Collected data
━━━━━━━━━━━━━━━━━━━━━━━━━━━━━━

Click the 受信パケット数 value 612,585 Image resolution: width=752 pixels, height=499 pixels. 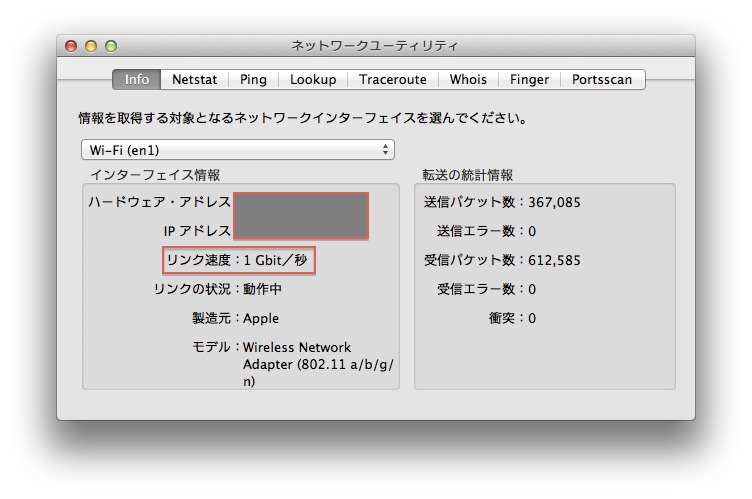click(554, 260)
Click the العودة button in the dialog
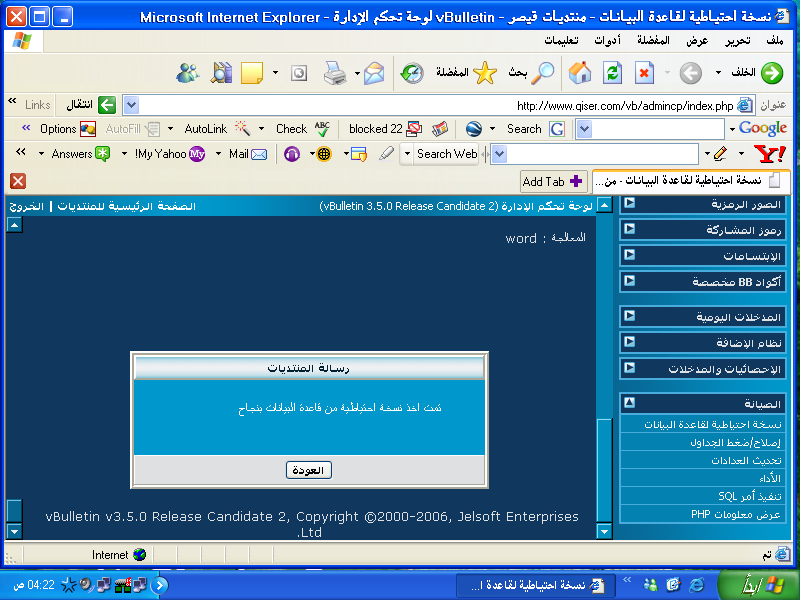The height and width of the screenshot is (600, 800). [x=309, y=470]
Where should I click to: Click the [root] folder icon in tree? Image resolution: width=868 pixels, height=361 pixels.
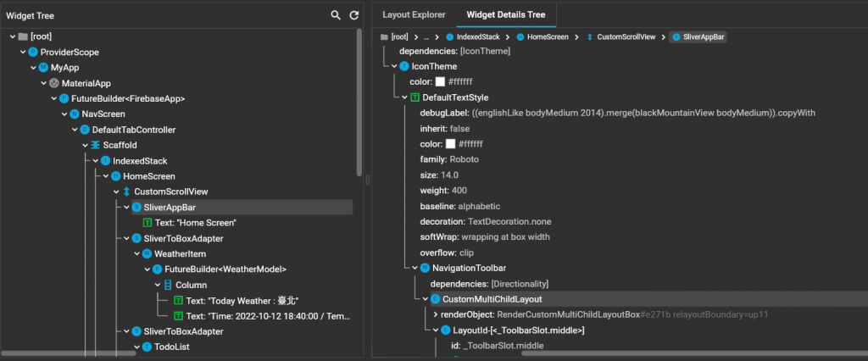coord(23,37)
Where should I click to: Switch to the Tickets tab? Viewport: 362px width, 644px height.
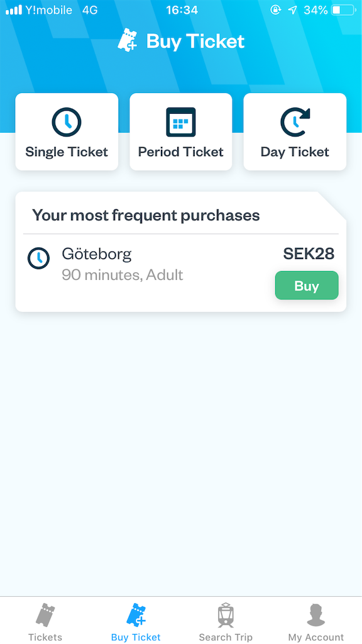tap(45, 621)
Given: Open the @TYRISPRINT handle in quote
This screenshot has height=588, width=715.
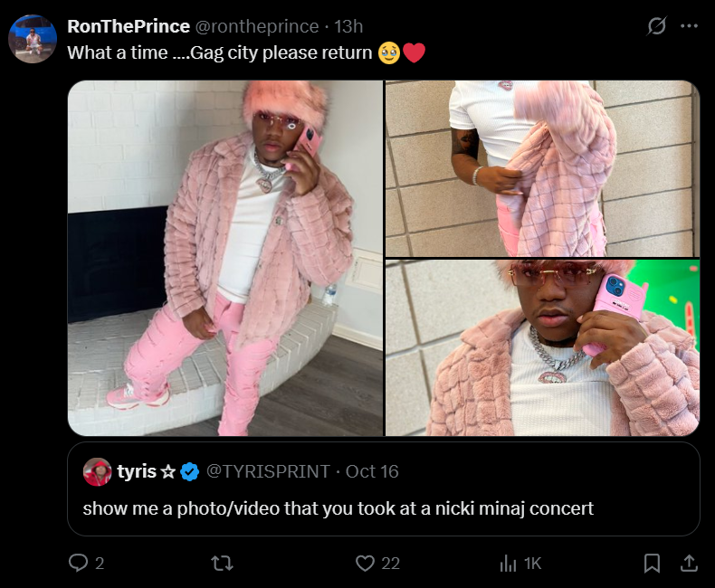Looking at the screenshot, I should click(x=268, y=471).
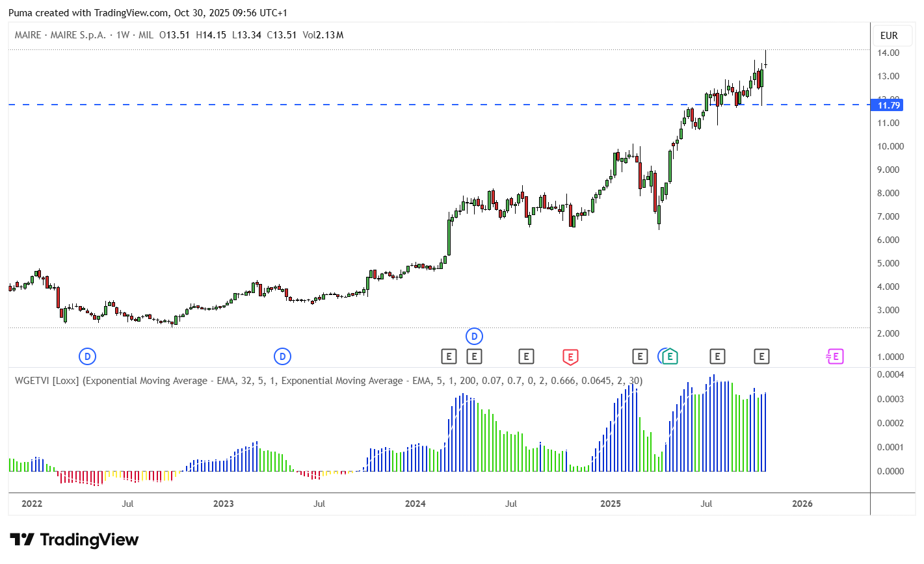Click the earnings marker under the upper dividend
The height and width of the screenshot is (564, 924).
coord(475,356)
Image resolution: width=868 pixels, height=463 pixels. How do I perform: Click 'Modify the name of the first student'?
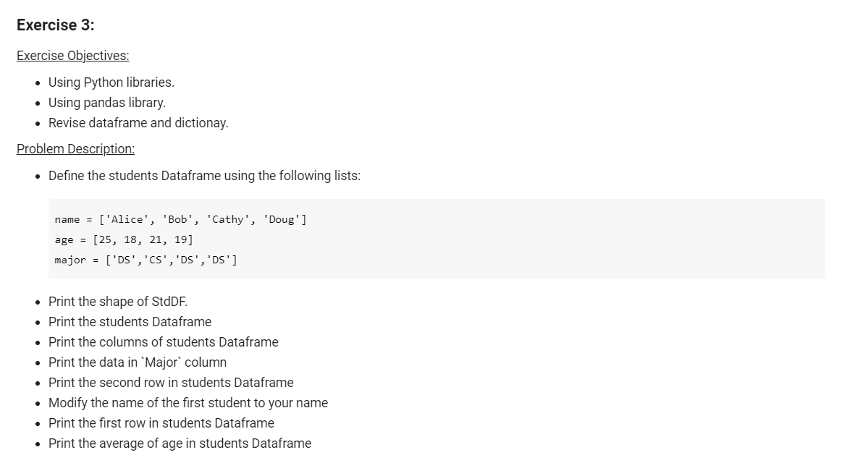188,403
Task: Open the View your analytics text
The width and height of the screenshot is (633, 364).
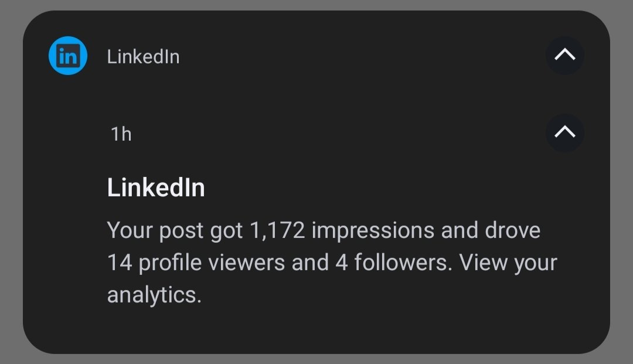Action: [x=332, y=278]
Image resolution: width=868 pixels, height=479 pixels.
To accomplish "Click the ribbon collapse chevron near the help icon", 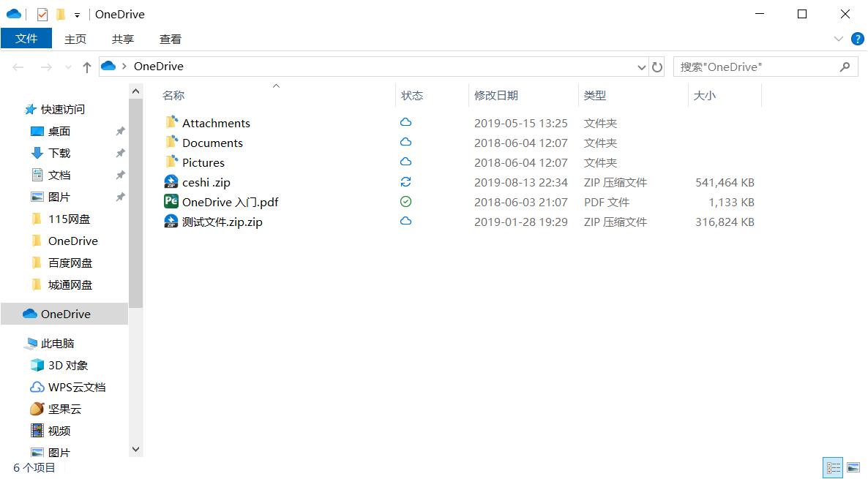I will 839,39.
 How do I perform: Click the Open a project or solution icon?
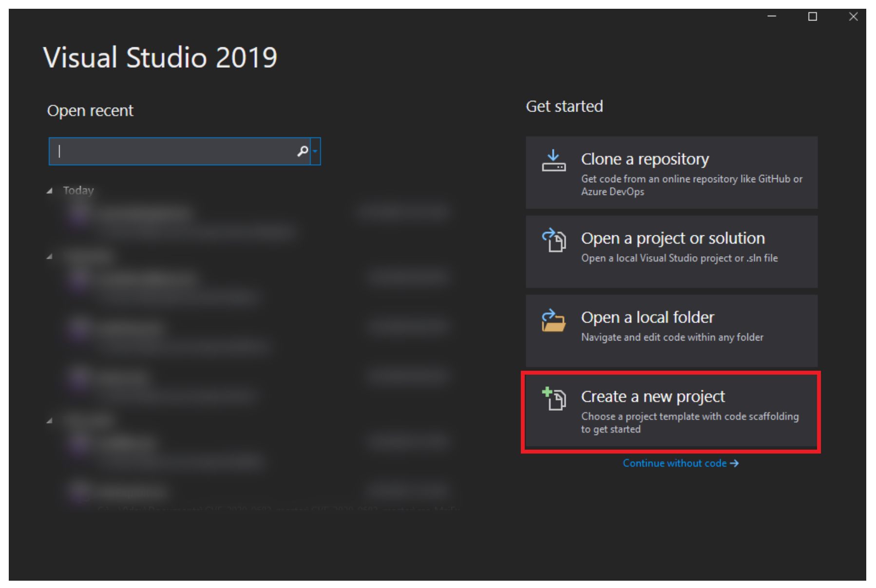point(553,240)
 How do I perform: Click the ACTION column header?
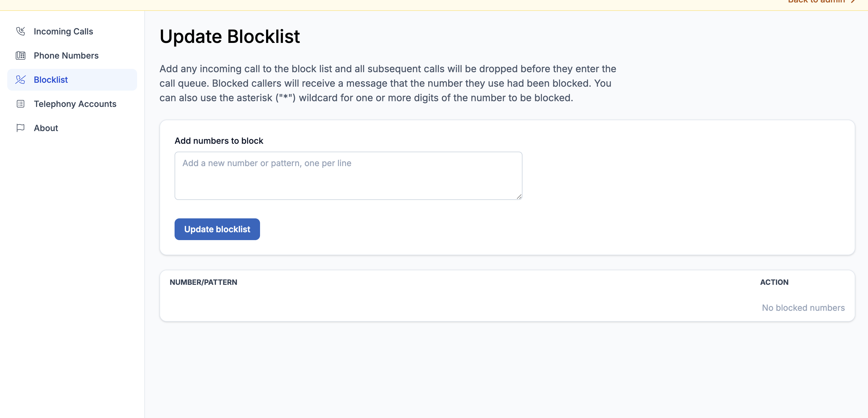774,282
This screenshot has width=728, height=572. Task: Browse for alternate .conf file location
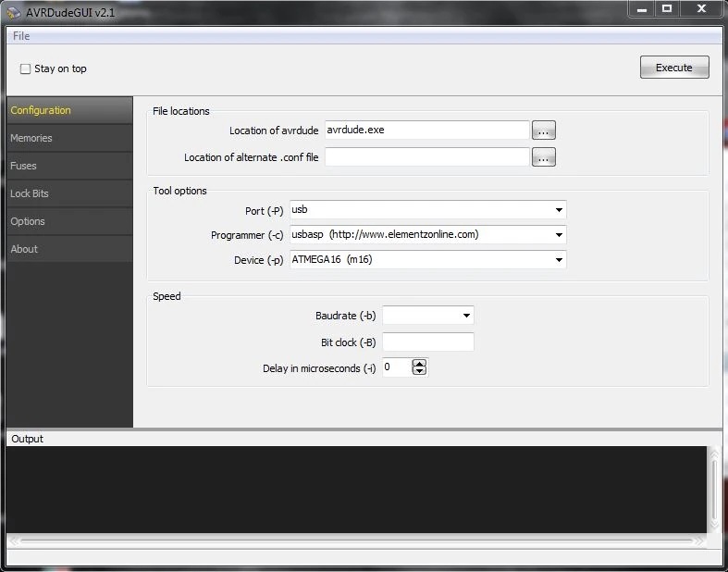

━━━━━━━━━━━━━━━━━━━━━━━━━━━━━━

▸ Task directions: Whatever pictures the records hold, omit them; give again exactly the lines from the one containing "Given: Open the @TYRISPRINT handle in quote" through the one containing "Task: Open the View your analytics text".

▸ Answer box:
Given: Open the @TYRISPRINT handle in quote
This screenshot has height=588, width=715.
Looking at the screenshot, I should click(x=268, y=471).
Click the earnings marker under the upper dividend
The height and width of the screenshot is (564, 924).
coord(475,356)
Image resolution: width=868 pixels, height=463 pixels. How do I perform: Click 'Modify the name of the first student'?
188,403
Task: Open the View your analytics text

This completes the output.